SundayOpinion: Succession failure, Zanu PF’s undoing

Comment & Analysis
By Gumisani Nyoni   If a player of any game gets the blessings of being included in a team by his or her coach, but finds pride in spending most of the time relaxed on the bench as an inactive substitute, the most viable option will be for that person to resign and join the spectators watching from the terraces.

The politics of Africa have largely been inflicted by the plague whereby the ruling parties believe in the leadership system in which a single being is granted unlimited, but dangerous powers.

Party members, especially from parties that fought liberation wars, stand firm to support dictatorial tendencies, which provide them with opportunities to loot from state coffers and at the same time according them powers to justify policies that are detrimental to the welfare of the majority. These politicians are undemocratic to an extent that even if a leader deserves rest, they swiftly move in to thwart chances of succession from among themselves. They are all power-greedy, but they lack the courage to challenge their “charismatic king”.

The common result is the creation of intra-party camps that will only unite if the lion roars. Such fragments within the party can hardly identify appropriate solutions to resuscitate the ailing economies of their nations, nor do they have any capacity to think beyond “lootocracy”.

Their core business as government ministers or as parliamentarians is to siphon mineral and other resources for nothing more than self-aggrandisement. Being a top government official in most cases, translates into being an instant millionaire. The views of the masses are regarded as irrelevant and incompetent. If through the ballot, citizens express their desire for fresh leadership and register their dismay towards parties that have failed to deliver since gaining power from colonialists, they get beaten up.

Jingles and slogans are crafted to buttress the skewed notion that only one leader is perfect.

The demonstrations that swept across the Middle East and North Africa and are still infiltrating other parts of the world today, are all products of monolithic political tendencies that will eventually degenerate into dictatorship.

Ruling by intimidation serves to curtail ambitions of succession from other party officials. That disease is worsened particularly by the militarisation of the state.

This scenario succinctly applies to Zimbabwe, whose  volatile political landscape seeks to derail smooth transition of power from President Robert Mugabe to any other person within or outside Zanu PF. Mugabe has been treated as a supernatural being, whose power cannot be challenged. Thinking of succeeding him from within Zanu PF has been made impossible and those who have tried it have found themselves being labelled as outcasts.

All those who participated in emancipating Zimbabwe but quit the ruling party become villains. Heroes speak, eat and dream Zanu PF! No wonder an indoctrinated member of Zanu PF, born 10 years after independence can become a hero for killing anti-Zanu PF activists during election campaigns.

Zanu-PF thrives on docility, drunkenness and irrationality. This has been proven by the way it handles issues that relate to the holding of political rallies, whereby the police are instructed to arrest the innocent citizens and in the process violating their democratic right to support what they believe in. By using coercion to streamline the masses, Zanu-PF suicidally chases away its sympathisers. Without a notable successor, the party is forced to rely on outdated policies, intolerance and the torture of those who seek justice.
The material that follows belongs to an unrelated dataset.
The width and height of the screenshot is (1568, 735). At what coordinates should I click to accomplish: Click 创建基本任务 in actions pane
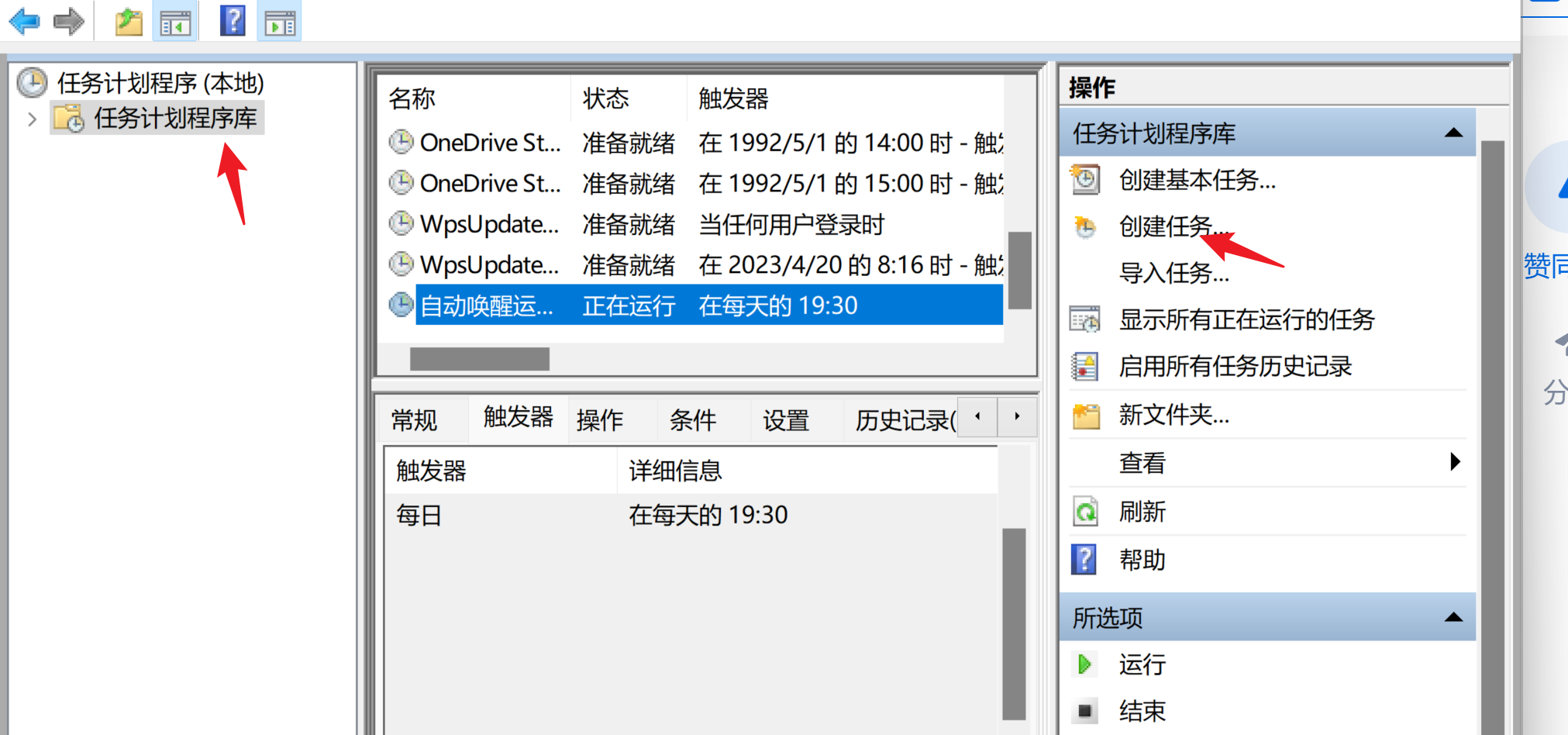[1197, 180]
The party’s tight grip on the broadcast media and the state-controlled press is a clear testimony that it lacks innovation — an ingredient that may allow it to convince its already existing support base. Jingles can become senseless when listeners oppose the propagated ideology. Excessive propaganda in the press trying to sanitise Mugabe and Zanu-PF has since become an ineffective campaigning tool.

For lacking a clear successor, Zanu PF in the end serves to propel its rivals’ appeal. Despite negative publicity against the MDC formations by state-controlled media, the masses, whose wishes have been thwarted since the 2000 parliamentary poll, will never be fooled into believing that a decomposing dog will resurrect to bite again.